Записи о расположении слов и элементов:
+ + +
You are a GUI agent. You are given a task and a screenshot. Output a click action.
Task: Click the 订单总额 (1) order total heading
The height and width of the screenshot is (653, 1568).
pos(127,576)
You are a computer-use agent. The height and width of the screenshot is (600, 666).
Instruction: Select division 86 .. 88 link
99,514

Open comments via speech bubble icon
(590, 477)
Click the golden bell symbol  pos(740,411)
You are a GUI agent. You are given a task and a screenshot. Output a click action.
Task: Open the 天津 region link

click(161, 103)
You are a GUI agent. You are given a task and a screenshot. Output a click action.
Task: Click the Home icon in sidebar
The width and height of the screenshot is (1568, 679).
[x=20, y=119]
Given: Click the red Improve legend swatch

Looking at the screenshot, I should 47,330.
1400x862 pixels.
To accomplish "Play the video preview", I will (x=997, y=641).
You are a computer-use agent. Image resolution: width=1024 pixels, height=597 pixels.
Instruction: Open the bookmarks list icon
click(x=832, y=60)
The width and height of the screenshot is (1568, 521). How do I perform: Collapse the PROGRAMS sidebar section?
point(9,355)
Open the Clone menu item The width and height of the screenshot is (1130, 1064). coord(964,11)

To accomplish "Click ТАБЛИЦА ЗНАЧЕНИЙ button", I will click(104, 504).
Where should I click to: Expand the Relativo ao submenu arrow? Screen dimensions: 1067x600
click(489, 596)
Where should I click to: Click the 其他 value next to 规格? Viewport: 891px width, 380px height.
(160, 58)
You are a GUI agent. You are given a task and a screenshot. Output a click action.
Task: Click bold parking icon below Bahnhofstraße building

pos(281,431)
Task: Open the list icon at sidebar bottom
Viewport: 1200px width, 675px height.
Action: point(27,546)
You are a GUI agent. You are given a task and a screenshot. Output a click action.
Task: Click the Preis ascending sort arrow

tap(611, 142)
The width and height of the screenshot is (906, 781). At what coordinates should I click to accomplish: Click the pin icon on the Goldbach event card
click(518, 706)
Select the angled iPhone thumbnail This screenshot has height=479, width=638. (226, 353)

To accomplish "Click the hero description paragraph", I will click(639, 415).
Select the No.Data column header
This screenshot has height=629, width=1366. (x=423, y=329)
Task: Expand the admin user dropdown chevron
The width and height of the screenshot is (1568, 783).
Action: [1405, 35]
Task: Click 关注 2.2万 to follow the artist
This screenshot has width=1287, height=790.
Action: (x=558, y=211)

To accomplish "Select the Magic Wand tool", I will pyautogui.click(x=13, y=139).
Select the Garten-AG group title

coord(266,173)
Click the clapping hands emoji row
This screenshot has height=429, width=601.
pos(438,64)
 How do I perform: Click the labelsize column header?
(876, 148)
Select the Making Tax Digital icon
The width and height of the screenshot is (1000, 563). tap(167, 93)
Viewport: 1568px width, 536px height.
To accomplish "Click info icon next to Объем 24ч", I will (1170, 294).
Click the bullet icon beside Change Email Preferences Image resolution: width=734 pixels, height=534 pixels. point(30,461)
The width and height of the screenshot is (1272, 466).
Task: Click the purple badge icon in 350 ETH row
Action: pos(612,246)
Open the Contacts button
+ + +
▶ _Цель задания_:
Посчитайте строки материала выше, в которых встречается слово «Expand». В ответе укажите только число.

▶ _Результат задания_:
2